ПРЕДЛОЖЕННЫЙ ТЕКСТ —
Я собираю все, что связано с XX веком, я его дитя. Он непростой, трагичный... В основном мои коллекции связаны с 20–30-ми годами этого века. Они мне нравятся больше всего. Между двумя войнами и у нас в стране, и в Европе много интересного происходило. И немного 60-е годы, потому что это последние годы в нашей цивилизации, которые сказали что-то новое. Все остальное — перепевки.

Я собираю фотографии, плакаты, фарфор, бронзу, ковры, мебель, фаянс, книги, живопись. У меня есть большие коллекции. Например, киноплакаты. Есть среди них и западные, но скорее для того, чтобы они оттеняли наши.

Есть у меня серьезное увлечение. Я купил архив Любови Орловой и Александрова, хотел его издавать.

— Что он из себя представляет?

— Восемь тысяч фотографий, дневники. При этом шесть тысяч — никто никогда не видел. Но, повторюсь, никто кроме меня не захотел издавать этот бесценный памятник нашей культуры и истории. Тогда я решил, что сделаю это сам. А еще буду делать их музей. Сейчас выходит том 3, всего их будет 12.

Это серьезная работа. Это же не просто опубликовать фотографию. Надо определить, кто на ней, рассказать об этом человеке. Сложная, кропотливая, но безумно интересная работа. Надо расшифровать дневники и записки. Их множество. Александров — уникальный человек, он вообще ничего никогда не выбрасывал, всё собирал, хранил, — абсолютно все бумажки.

Сложность работы заключается еще и в том, что часть архива была разворована и продана. Я продолжаю собирать, докупать его по всему миру. Я занимаюсь этим уже 8 лет, но сейчас тома начинают выходить один за одним. Может, когда-то какое-нибудь издательство выпустит полное собрание.

Кстати, на днях я встречался с представителями музея Помпиду, они хотят перевести на французский 4 тома и издать у себя. А что Россия?

Складывается хорошая коллекция фотографий, скоро будет выставка. Наверное, вместе с Van Cleef. Я придумал замечательное название «Женщины Александра Добровинского». Еще у меня огромные коллекции лаковой миниатюры — за что получил от итальянцев орден, потому что сделал это открытие в культуре и культурологии XX века, — и агитационной кости.

Вы, наверно, не знаете, что такое агитационная кость. Двадцатые-тридцатые годы — это период ар-деко. Кость — была одним из его любимых материалов. В России много мамонтовой кости, вся Сибирь покрыта ею. Из нее делались рамки, статуэтки, которые так или иначе были связаны с агитацией «за счастье». Очень красивые вещи.

ЗАДАНИЕ 1 — Процитируйте отрывок из текста о коллекциях: начните со слов «Складывается хорошая коллекция» и остановитесь после слов «XX века, — и агитационной кости.».
ЗАДАНИЕ 2 — Сколько всего томов архива Орловой и Александрова будет выпущено, согласно тексту о коллекциях?
Записи, приведенные далее, для работы не нужны.

ИСХОДНЫЕ МАТЕРИАЛЫ —
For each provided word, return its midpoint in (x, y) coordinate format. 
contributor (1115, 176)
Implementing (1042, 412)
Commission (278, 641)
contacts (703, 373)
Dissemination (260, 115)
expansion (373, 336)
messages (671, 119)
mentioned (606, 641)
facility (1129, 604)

ПИСЬМЕННЫЙ ОТВЕТ 1 —
Складывается хорошая коллекция фотографий, скоро будет выставка. Наверное, вместе с Van Cleef. Я придумал замечательное название «Женщины Александра Добровинского». Еще у меня огромные коллекции лаковой миниатюры — за что получил от итальянцев орден, потому что сделал это открытие в культуре и культурологии XX века, — и агитационной кости.

ПИСЬМЕННЫЙ ОТВЕТ 2 — Всего их будет 12.